Trouble porting Scala spark code to PySpark

Question

I found an example of encoding the rows of a Spark DataFrame to Avro in Scala.

credit: Spark Dataframe write to kafka topic in avro format?

My applications are written in Python and I'm having trouble porting the code from Spark to PySpark.
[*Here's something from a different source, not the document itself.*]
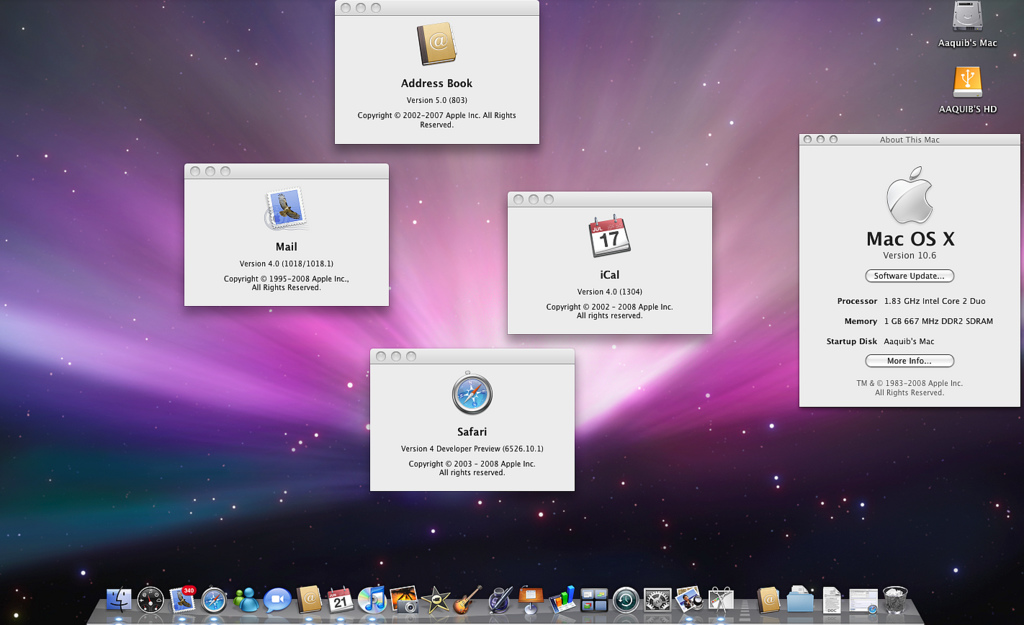Open Time Machine from the Dock
Viewport: 1024px width, 625px height.
(626, 600)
Here is the Scala code:

Scala:

import org.apache.avro.Schema
import org.apache.avro.Schema.Parser

import org.apache.avro.generic.GenericData
import org.apache.avro.generic.GenericRecord
import org.apache.avro.specific.SpecificDatumWriter


import org.apache.avro.io.EncoderFactory
import org.apache.avro.io.BinaryEncoder

import java.io.ByteArrayOutputStream

import org.apache.spark.sql.Row

import org.apache.spark.sql.functions._

def encode(schema: org.apache.avro.Schema)(row: Row): Array[Byte] = {
  val gr: GenericRecord = new GenericData.Record(schema)
  row.schema.fieldNames.foreach(name => gr.put(name, row.getAs(name)))
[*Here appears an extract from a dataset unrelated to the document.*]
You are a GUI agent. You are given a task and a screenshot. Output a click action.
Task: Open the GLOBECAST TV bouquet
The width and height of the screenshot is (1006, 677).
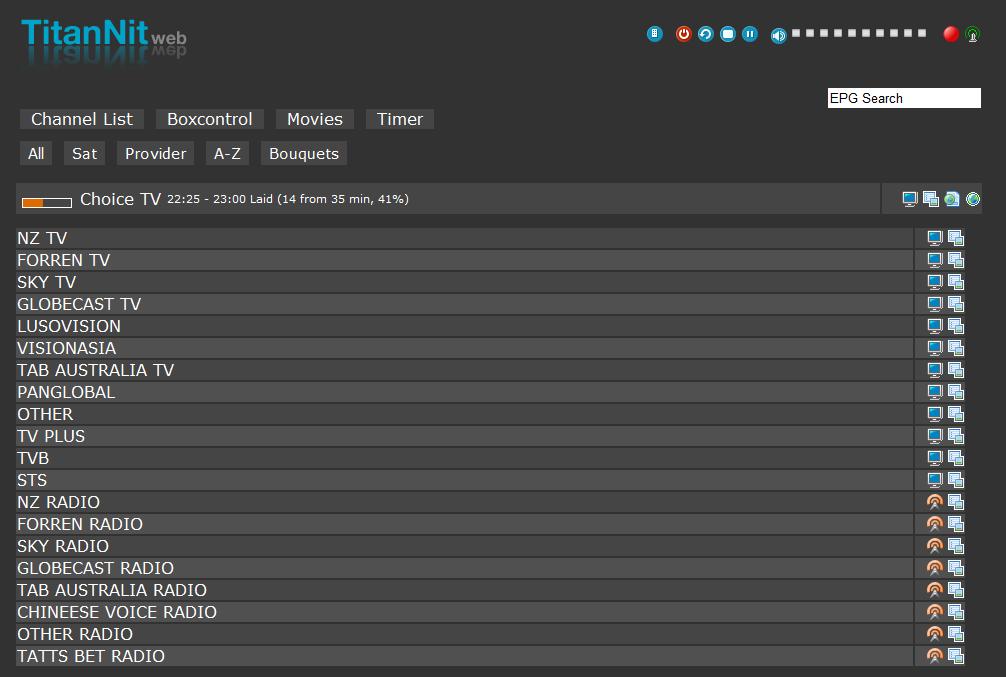79,304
  val writer = new SpecificDatumWriter[GenericRecord](schema)
  val out = new ByteArrayOutputStream()
  val encoder: BinaryEncoder = EncoderFactory.get().binaryEncoder(out, null)
  writer.write(gr, encoder)
  encoder.flush()
  out.close()

  out.toByteArray()
}

val SCHEMA_STRING = """
{
    "namespace": "kakfa-avro.test",
     "type": "record",
     "name": "User",
     "fields":[
         {   "name": "name",  "type": "string"},
         {   "name": "num", "type": ["int", "null"]}
     ]
}
"""


val df = Seq(("Mary", 1), ("Brad", 2)).toDF("name", "num")

val schema = new Schema.Parser().parse(SCHEMA_STRING)
val encodeUDF = udf(encode(schema) _)

df.select(encodeUDF(struct(df.columns.map(column(_)):_*)).alias("value"))

PySpark:

from pyspark.sql.functions import col, struct, udf, lit
from pyspark.sql.types import ArrayType, ByteType

def encode(schema, row):
    """
    """
    import io
    import avro.schema
    import avro.io
    import json

    avro_schema = avro.schema.Parse(json.dumps(schema))
    writer = avro.io.DatumWriter(avro_schema)
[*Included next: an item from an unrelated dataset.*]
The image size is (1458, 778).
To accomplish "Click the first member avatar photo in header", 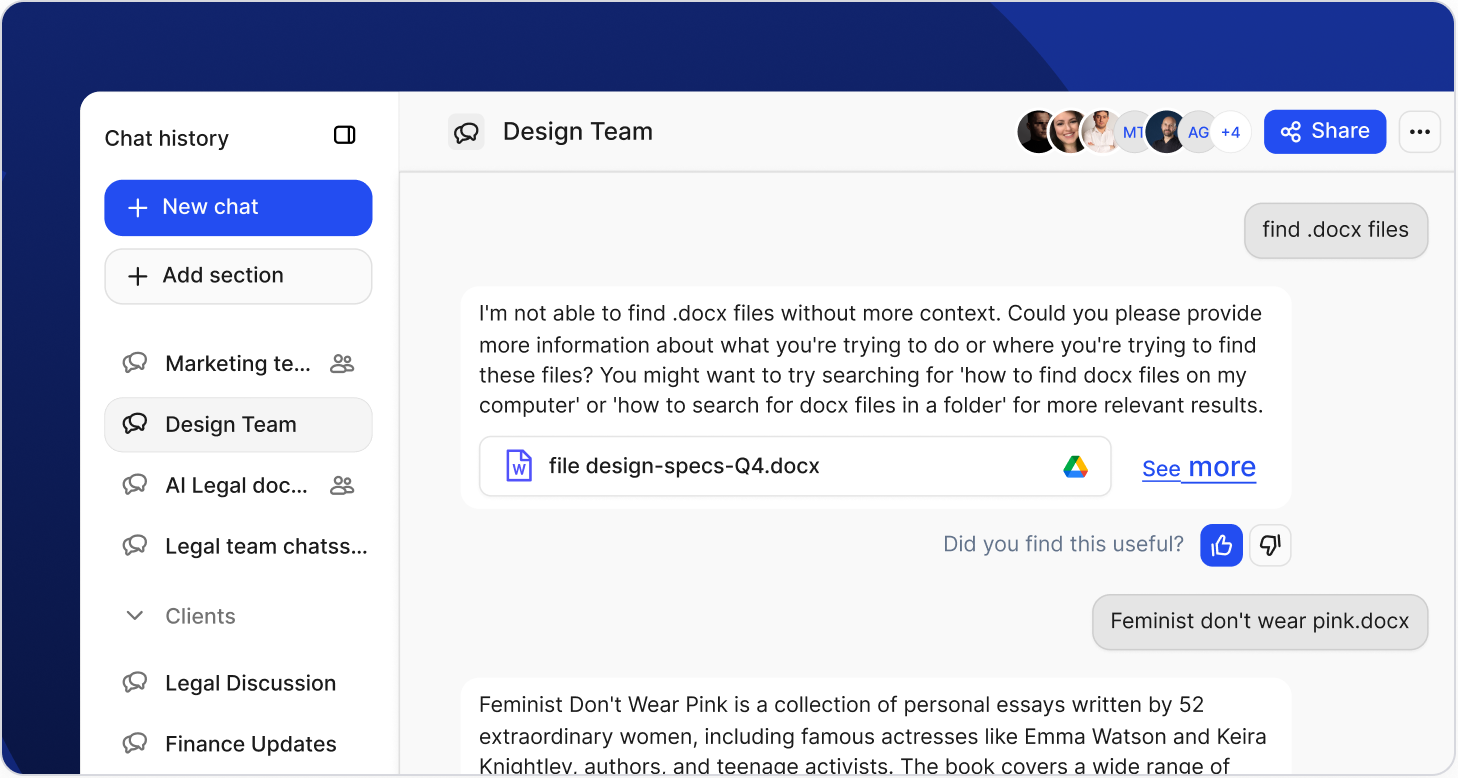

    bytes_writer = io.BytesIO()
    encoder = avro.io.BinaryEncoder(bytes_writer)
    writer.write(row, encoder)

    return bytes_writer.getvalue()


encode_udf = udf(encode, ByteType())


SCHEMA = """
{
    "namespace": "kakfa-avro.test",
     "type": "record",
     "name": "User",
     "fields":[
         {   "name": "name",  "type": "string"},
         {   "name": "num", "type": ["int", "null"]}
     ]
}
"""

df = spark.createDataFrame([('Mary', 1), ('Brad', 2)], ('name', 'num'))

df.select(encode_udf(lit(SCHEMA), struct([col(c).alias(c) for c in df.columns])).alias('value')).show()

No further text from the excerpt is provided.